Exercise brief: Write out the data below exactly as given, without any of its pictures.
[[ The records open ]]
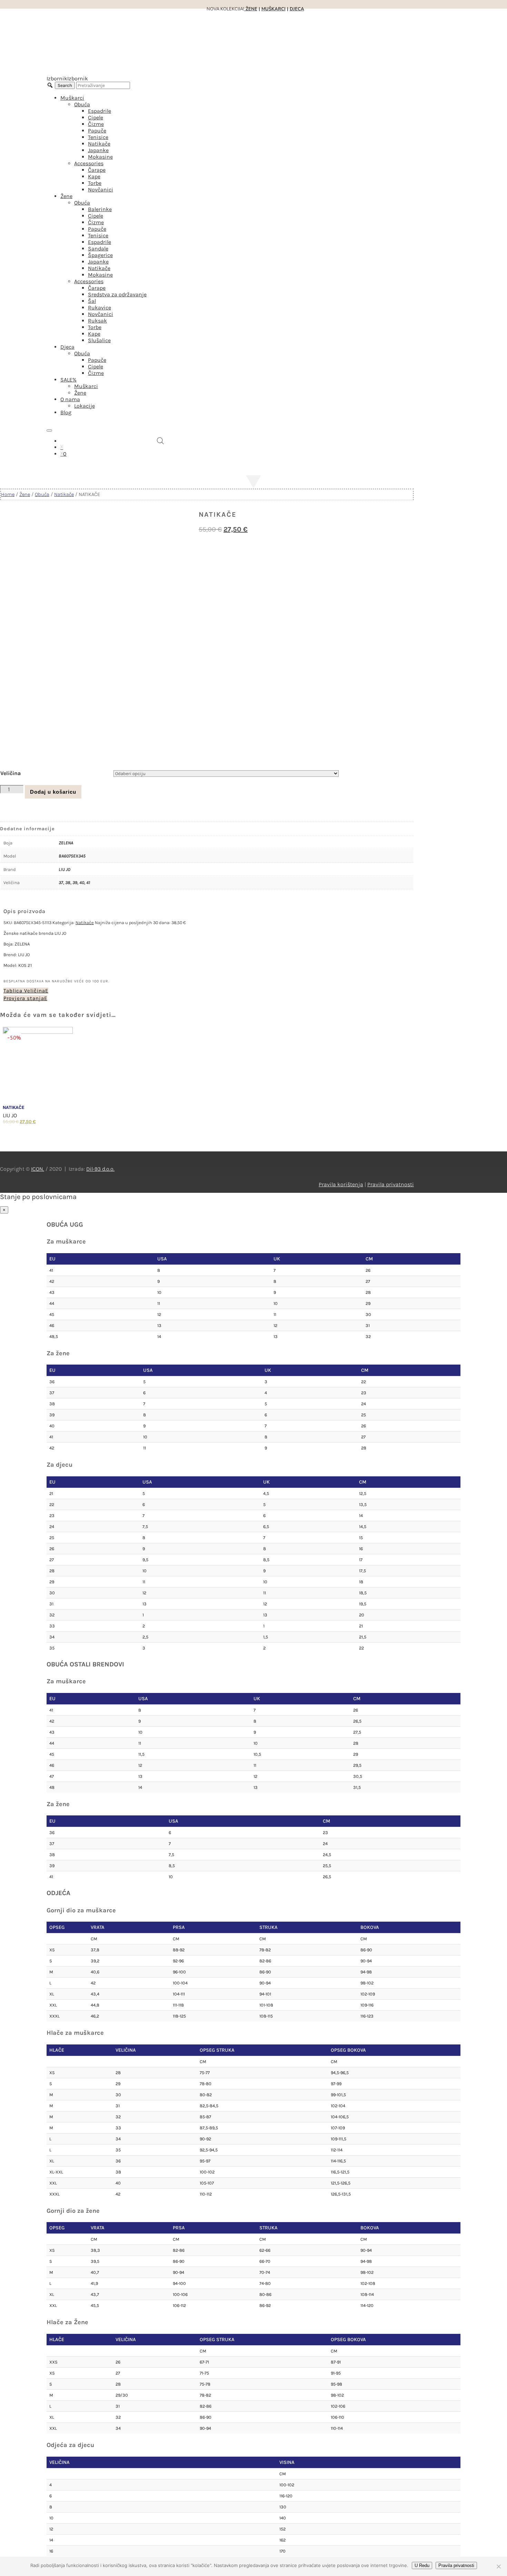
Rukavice (99, 307)
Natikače (99, 143)
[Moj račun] (61, 447)
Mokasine (100, 156)
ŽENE (250, 9)
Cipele (95, 117)
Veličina (10, 773)
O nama (70, 399)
[[ The records closed ]]
Response for this exercise:
Rukavice (99, 307)
Natikače (99, 143)
[Moj račun] (61, 447)
Mokasine (100, 156)
ŽENE (250, 9)
Cipele (95, 117)
Veličina (10, 773)
O nama (70, 399)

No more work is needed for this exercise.